Design and analysis of multilingual-learning based models for advanced natural language understanding applications

Code

1162223N

Duration

01 November 2022 → 28 February 2025

Funding

Research Foundation - Flanders (FWO)

Promotor

Chris Develder

Fellow

Karel D'Oosterlinck

Research disciplines

Natural sciences
- Machine learning and decision making
- Natural language processing

Keywords

Multilingual-learning Meta-learning Natural Language Processing

Project description

Thanks to recent deep learning breakthroughs, Natural Language Processing (NLP) has seen significant progress. Yet, this progress mainly concerns high-resource languages (e.g., English), and many seemingly basic tasks have not been satisfactorily solved, especially for many low-resource languages (e.g., Dutch). We thus observe a performance gap among languages, caused by a discrepancy in the amount of both (i) available training data, and (ii) research performed on these different languages.
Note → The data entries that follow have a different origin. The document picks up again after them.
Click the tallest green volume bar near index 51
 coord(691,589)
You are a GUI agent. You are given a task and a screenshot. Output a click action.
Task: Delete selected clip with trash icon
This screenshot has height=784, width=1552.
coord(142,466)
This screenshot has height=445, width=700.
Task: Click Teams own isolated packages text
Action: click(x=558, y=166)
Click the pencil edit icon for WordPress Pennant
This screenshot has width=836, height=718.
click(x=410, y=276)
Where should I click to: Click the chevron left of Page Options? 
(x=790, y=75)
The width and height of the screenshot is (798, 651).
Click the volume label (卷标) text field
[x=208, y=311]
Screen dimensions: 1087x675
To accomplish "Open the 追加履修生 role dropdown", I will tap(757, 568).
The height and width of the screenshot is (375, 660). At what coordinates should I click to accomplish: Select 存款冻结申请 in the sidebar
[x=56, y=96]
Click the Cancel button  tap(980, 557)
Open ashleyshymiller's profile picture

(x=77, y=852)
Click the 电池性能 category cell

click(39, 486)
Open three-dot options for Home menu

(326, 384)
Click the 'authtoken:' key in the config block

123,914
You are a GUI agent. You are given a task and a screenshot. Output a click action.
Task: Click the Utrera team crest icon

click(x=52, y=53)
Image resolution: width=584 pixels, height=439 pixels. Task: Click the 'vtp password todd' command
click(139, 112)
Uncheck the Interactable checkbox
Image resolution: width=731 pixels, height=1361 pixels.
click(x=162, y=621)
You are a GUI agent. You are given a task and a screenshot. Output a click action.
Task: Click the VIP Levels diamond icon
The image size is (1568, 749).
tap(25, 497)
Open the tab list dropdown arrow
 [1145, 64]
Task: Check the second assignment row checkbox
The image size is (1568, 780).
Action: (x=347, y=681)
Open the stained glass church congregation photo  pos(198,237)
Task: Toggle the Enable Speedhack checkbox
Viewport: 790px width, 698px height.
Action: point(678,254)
Due to this gap, a major part of the global population misses out on state-of-the-art NLP solutions. Recent multilingual language models are promising to reduce the discrepancy problem. Multilingual models are trained on a wide range of high- and low-resource languages simultaneously, enabling generalization of basic tasks across languages. However, it is not clear yet how to optimally exploit such multilingual models in advanced language understanding tasks (e.g., coreference resolution). Another promising direction is meta-learning, which is also gaining traction in NLP: inspired by human learning, it allows to adapt to a wide range of specific tasks given a few examples. Still, metalearning in NLP is mainly limited to monolingual applications. My PhD project will leverage the adaptive power of meta-learning algorithms to realize more efficient multilingual-learning for advanced NLP tasks. I will particularly focus on the task of coreference resolution to keep the scope manageable.